I Now Believe The Rumors That F. King Alexander Is Headed For The Exits At LSU

Those rumors – that Alexander is actively searching for a new job running a different university than the one he’s currently president of – have been circulating for several weeks. They’ve taken several forms, but since around Thanksgiving one iteration or another has seeped into message boards, e-mails circulating around and social media, not to mention water cooler talk in Baton Rouge.

There has been nothing particularly definite to any of it, but the rumors all circulate around the premise that Alexander has connections at another university whose job is coming open at the end of the academic year and he’s looking to take it. Those rumors rest on something which most LSU observers take as a certainty; namely that Alexander would have been gone from LSU in January of 2017 had Hillary Clinton won the 2016 election, because he’d been angling for a position as a high-level bureaucrat in the Department of Education for years at that point.

Of course Hillary lost, and Alexander has stayed at LSU.

I never gave any particular credence to the current round of rumors about Alexander, other than to acknowledge that it was certainly possible he would leave.
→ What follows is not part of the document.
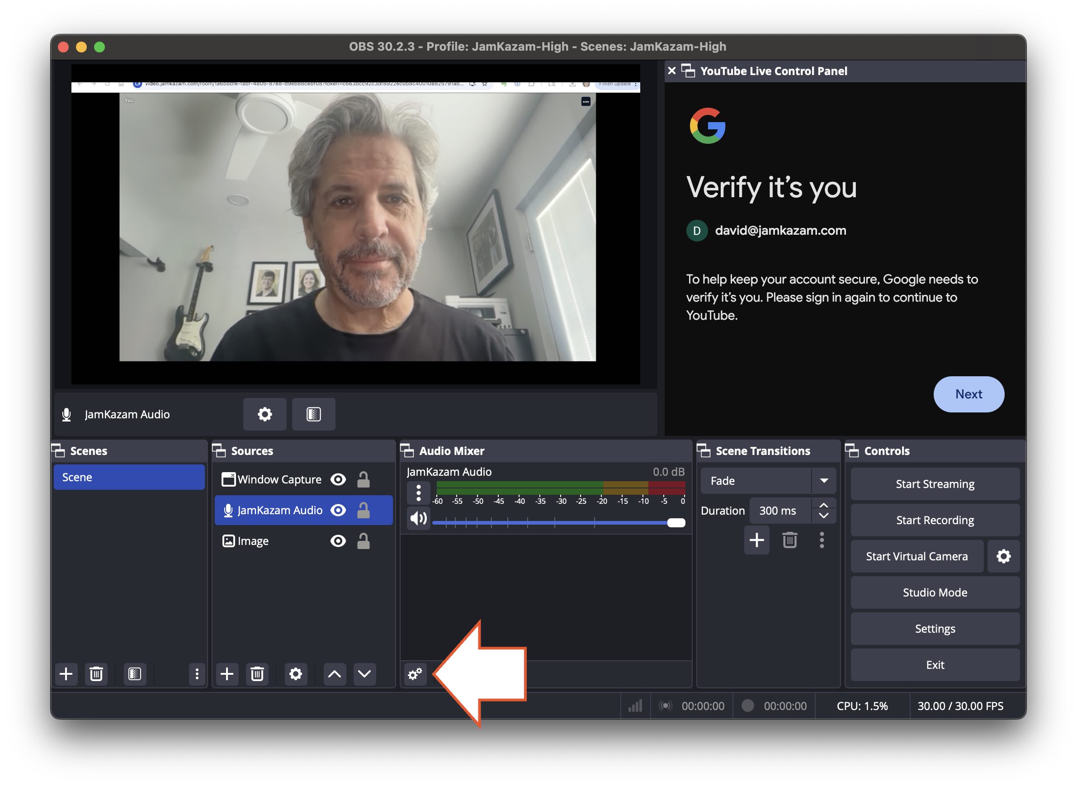Viewport: 1077px width, 786px height.
Task: Expand the Fade transition dropdown
Action: click(824, 481)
Alexander isn’t particularly at home in Louisiana, having never lived here prior to getting his current job, and he hasn’t been particularly successful here if one defines his non-stop efforts at buffaloing legislators into expending more dollars from the state general fund as his primary metric of success. In fact, there’s a good argument to be made that Alexander has exhausted his credibility with the leges at this point; he’s picked up the nickname of “Chicken Little” from some of them thanks to the never-ending threats of doom should LSU’s budget goals not be reached. And it’s not like Alexander is particularly popular with the supporters and alumni; at some point he’s got to figure the act is wearing a bit thin and it’s time to move on. But I haven’t found much I could point to that would indicate that time is now.

But this morning, I think I’ve found a foundation I can rest a belief in those rumors on. What Alexander did today looks a whole lot like positioning himself for a move to a university a lot more in line with his progressive ideology and politically correct bent than LSU is.

Because today Alexander issued his edict following the recommendations of the LSU task force charged with finding ways to curb hazing and binge drinking among Greek organizations on campus, and it’s more or less a declaration of war on the Greek system – and the alumni and donors are going to run this guy off that campus for it.

LSU President F. King Alexander is accepting the recommendations a task force put forth last week to curb hazing and binge drinking at fraternities and sororities—and says he’s going a step further to deliver harsher, swifter penalties for Greek organizations violating university policies.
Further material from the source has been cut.